(Stored dataset rows)
__________

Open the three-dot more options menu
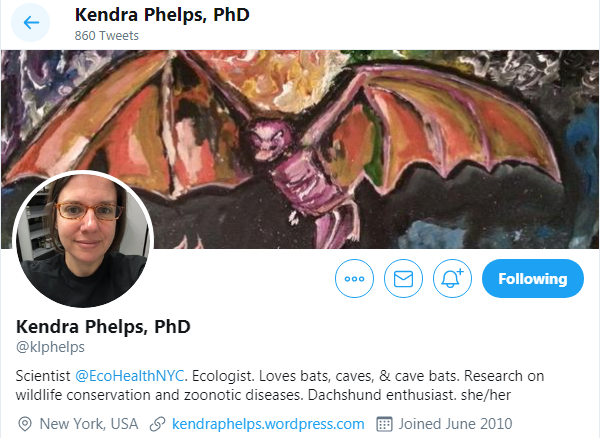Screen dimensions: 608x438 [354, 279]
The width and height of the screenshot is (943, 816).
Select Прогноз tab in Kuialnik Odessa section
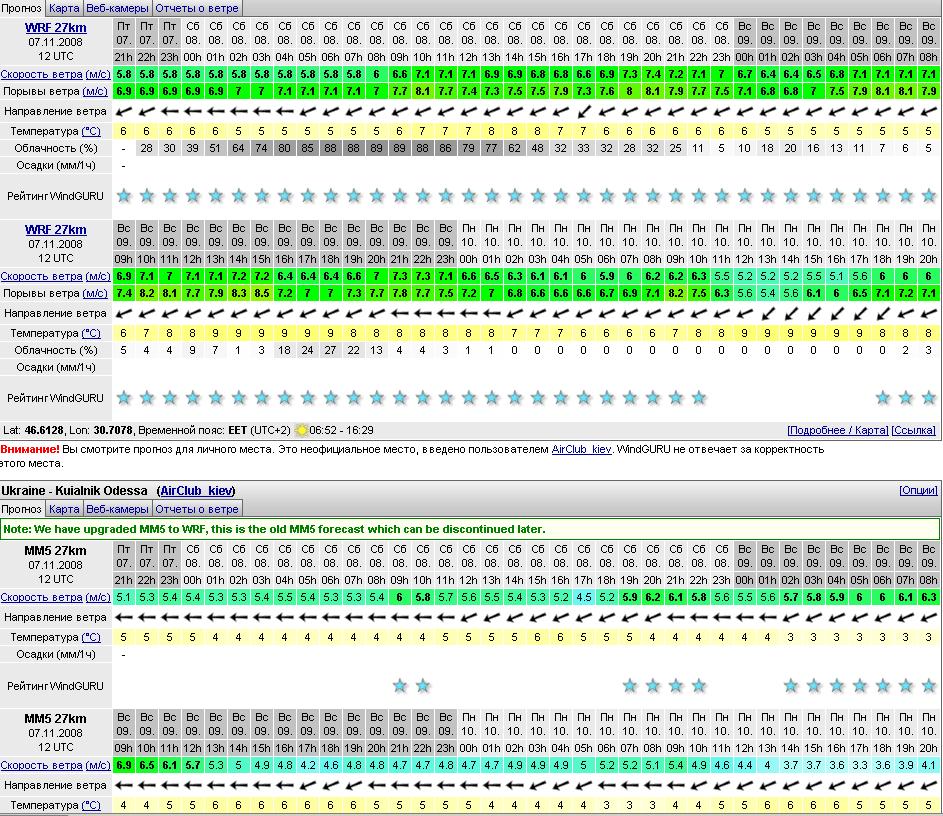click(x=22, y=509)
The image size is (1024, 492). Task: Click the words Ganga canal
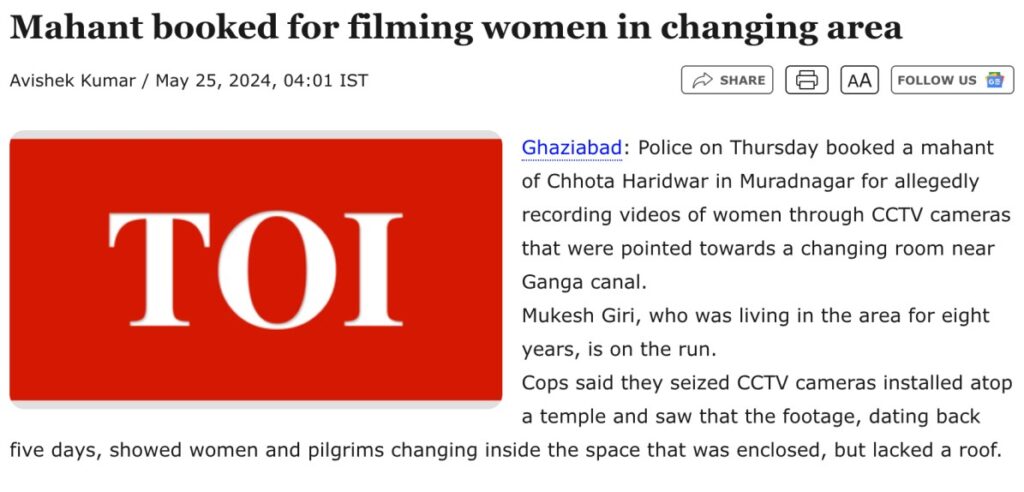[583, 283]
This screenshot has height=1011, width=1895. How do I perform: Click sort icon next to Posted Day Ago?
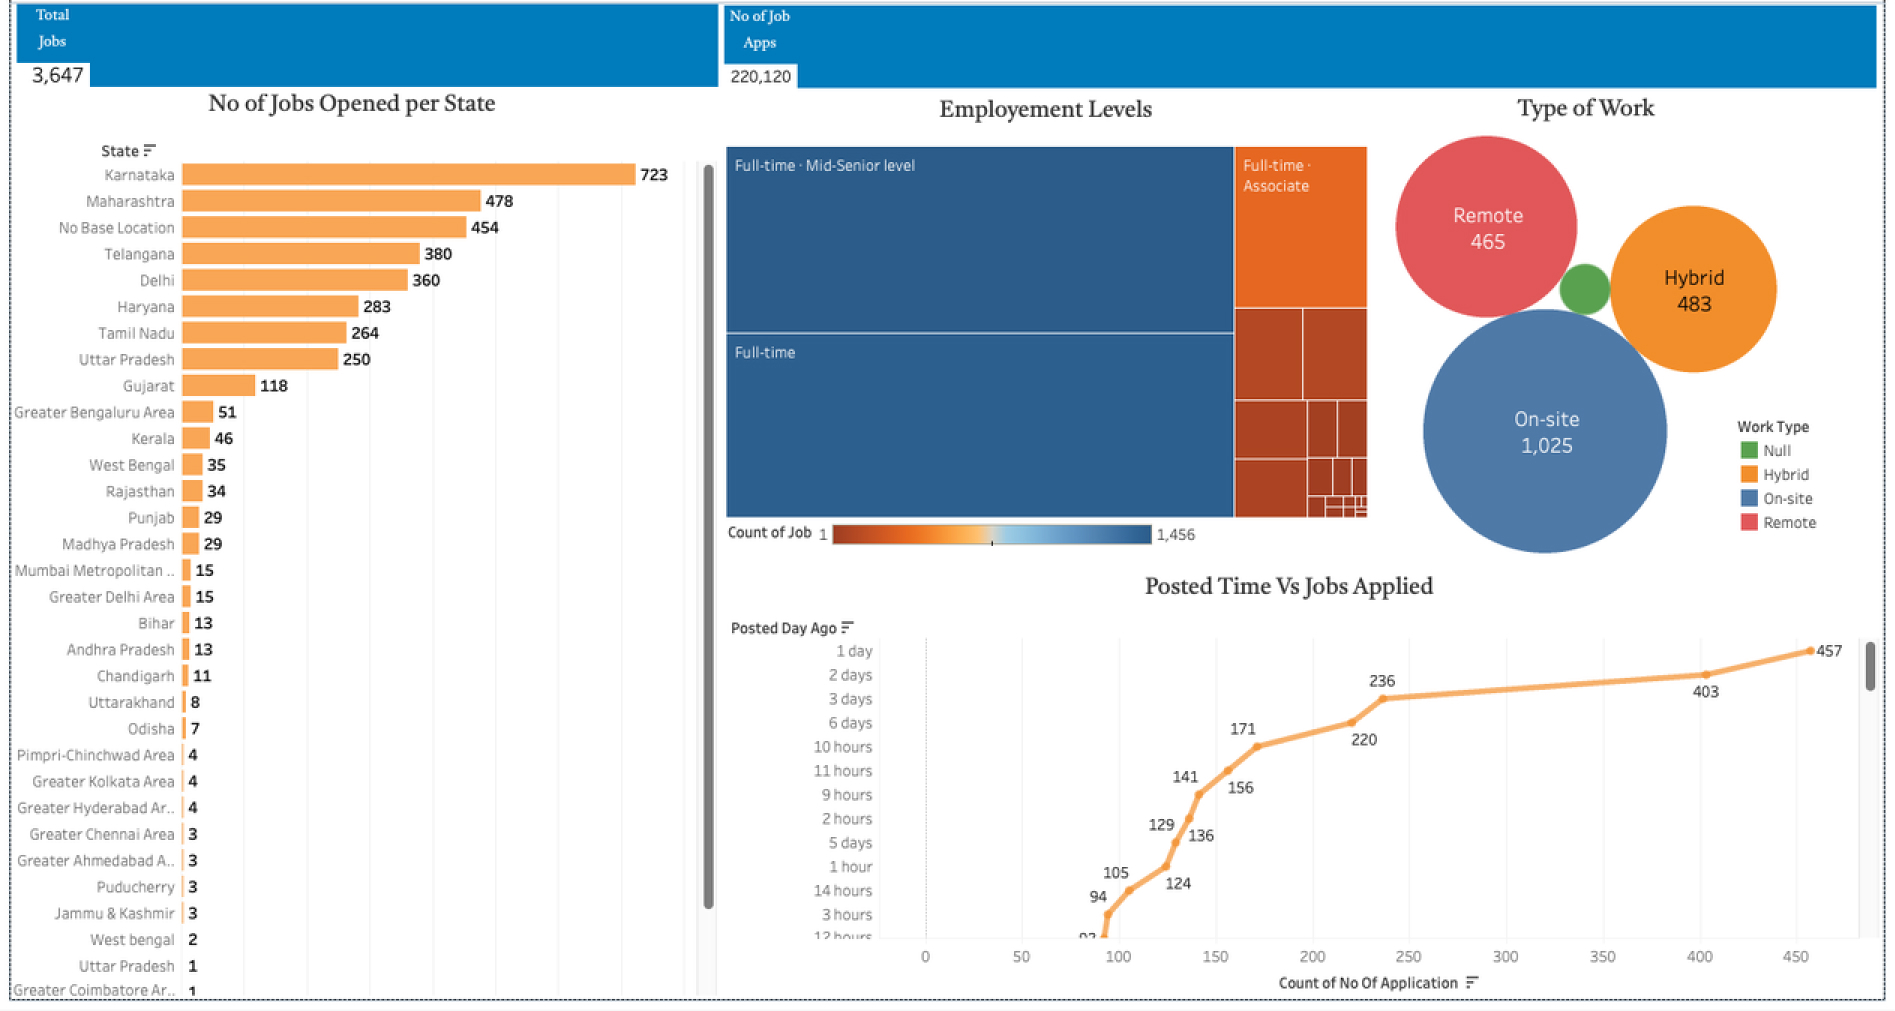(847, 628)
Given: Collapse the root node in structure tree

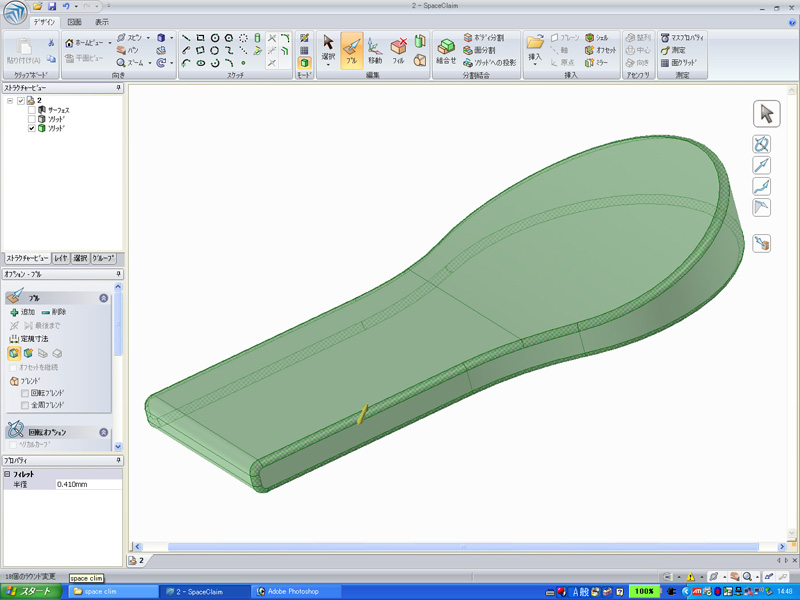Looking at the screenshot, I should (x=10, y=100).
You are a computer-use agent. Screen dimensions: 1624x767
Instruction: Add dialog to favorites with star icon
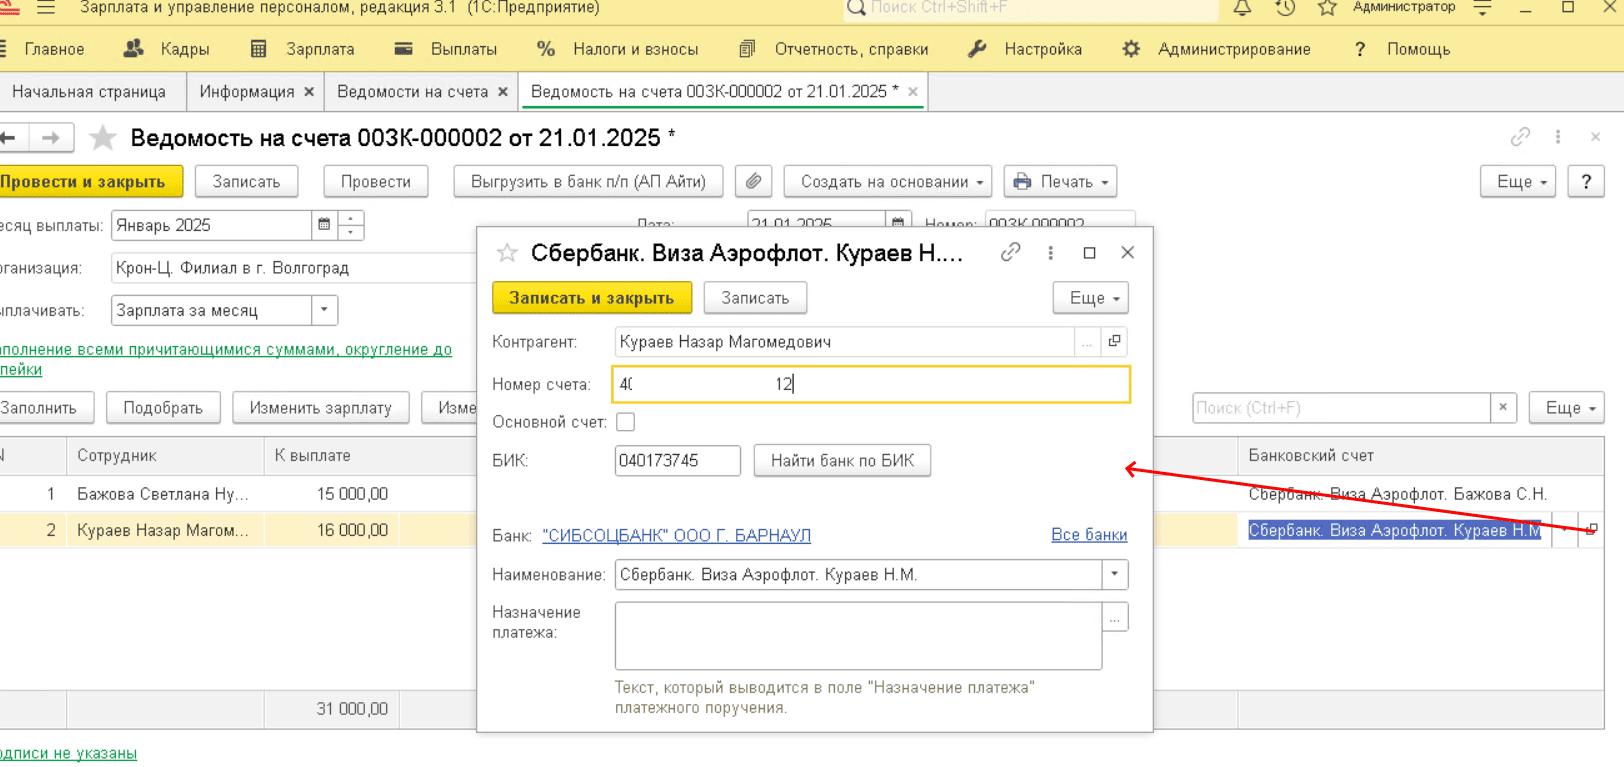[x=507, y=253]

__________

Lay out the rows from the start through the line containing "Looking at the" as a JSON list of strings, one string per line, with blank lines omitted. Leave the pictures out of the answer.

[
  "Open the three-dot more options menu",
  "Screen dimensions: 608x438 [354, 279]",
  "The width and height of the screenshot is (943, 816).",
  "Select Прогноз tab in Kuialnik Odessa section",
  "click(x=22, y=509)",
  "The image size is (1024, 492). Task: Click the words Ganga canal",
  "[583, 283]",
  "This screenshot has height=1011, width=1895. How do I perform: Click sort icon next to Posted Day Ago?",
  "(847, 628)",
  "Given: Collapse the root node in structure tree",
  "Looking at the screenshot, I should (x=10, y=100)."
]